Segment Start: Records provided
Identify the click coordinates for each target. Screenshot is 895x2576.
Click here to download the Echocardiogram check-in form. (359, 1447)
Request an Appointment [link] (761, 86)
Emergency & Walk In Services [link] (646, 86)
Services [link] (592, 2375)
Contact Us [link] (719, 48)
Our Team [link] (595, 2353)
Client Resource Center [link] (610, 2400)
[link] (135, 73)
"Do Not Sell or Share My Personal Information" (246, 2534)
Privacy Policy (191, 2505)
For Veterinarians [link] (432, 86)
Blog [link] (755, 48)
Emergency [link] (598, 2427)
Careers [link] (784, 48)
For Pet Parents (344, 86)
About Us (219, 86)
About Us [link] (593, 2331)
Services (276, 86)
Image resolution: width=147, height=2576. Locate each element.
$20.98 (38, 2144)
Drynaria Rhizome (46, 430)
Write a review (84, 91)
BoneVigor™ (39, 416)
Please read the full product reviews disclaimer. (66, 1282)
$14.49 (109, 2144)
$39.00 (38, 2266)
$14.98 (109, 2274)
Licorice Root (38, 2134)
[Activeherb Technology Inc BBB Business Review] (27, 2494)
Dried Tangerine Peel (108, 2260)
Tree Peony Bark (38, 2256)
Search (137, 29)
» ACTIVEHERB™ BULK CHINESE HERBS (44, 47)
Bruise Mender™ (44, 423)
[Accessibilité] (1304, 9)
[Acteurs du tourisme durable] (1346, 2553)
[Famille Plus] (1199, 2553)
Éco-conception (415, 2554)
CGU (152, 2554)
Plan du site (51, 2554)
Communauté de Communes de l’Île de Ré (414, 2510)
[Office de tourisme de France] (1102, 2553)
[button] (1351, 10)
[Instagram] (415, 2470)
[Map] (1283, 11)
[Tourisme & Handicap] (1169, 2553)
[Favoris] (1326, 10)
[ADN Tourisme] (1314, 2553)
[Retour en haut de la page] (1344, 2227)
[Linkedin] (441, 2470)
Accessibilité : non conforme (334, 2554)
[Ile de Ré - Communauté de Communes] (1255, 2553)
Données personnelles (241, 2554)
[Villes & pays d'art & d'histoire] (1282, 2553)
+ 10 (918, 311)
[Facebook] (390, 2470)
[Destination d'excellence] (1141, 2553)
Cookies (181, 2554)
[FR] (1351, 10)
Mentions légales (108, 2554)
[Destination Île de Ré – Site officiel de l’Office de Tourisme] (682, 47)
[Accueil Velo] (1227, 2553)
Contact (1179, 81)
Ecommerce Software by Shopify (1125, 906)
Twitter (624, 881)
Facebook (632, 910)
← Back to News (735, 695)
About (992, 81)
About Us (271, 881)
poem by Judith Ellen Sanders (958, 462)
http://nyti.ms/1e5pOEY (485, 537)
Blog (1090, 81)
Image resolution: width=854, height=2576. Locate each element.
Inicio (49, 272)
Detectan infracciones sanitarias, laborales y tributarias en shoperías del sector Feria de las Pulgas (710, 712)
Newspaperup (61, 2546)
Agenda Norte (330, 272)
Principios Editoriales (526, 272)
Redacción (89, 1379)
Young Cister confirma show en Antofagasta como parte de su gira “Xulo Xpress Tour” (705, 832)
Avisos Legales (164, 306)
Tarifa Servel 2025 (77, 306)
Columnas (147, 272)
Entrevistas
Segment End: Records provided
Starting at the line that contains "Cookies (181, 2554)", copy each line through the last one in the records, exactly, and output nothing else.

Cookies (181, 2554)
[FR] (1351, 10)
Mentions légales (108, 2554)
[Destination Île de Ré – Site officiel de l’Office de Tourisme] (682, 47)
[Accueil Velo] (1227, 2553)
Contact (1179, 81)
Ecommerce Software by Shopify (1125, 906)
Twitter (624, 881)
Facebook (632, 910)
← Back to News (735, 695)
About (992, 81)
About Us (271, 881)
poem by Judith Ellen Sanders (958, 462)
http://nyti.ms/1e5pOEY (485, 537)
Blog (1090, 81)
Image resolution: width=854, height=2576. Locate each element.
Inicio (49, 272)
Detectan infracciones sanitarias, laborales y tributarias en shoperías del sector Feria de las Pulgas (710, 712)
Newspaperup (61, 2546)
Agenda Norte (330, 272)
Principios Editoriales (526, 272)
Redacción (89, 1379)
Young Cister confirma show en Antofagasta como parte de su gira “Xulo Xpress Tour” (705, 832)
Avisos Legales (164, 306)
Tarifa Servel 2025 (77, 306)
Columnas (147, 272)
Entrevistas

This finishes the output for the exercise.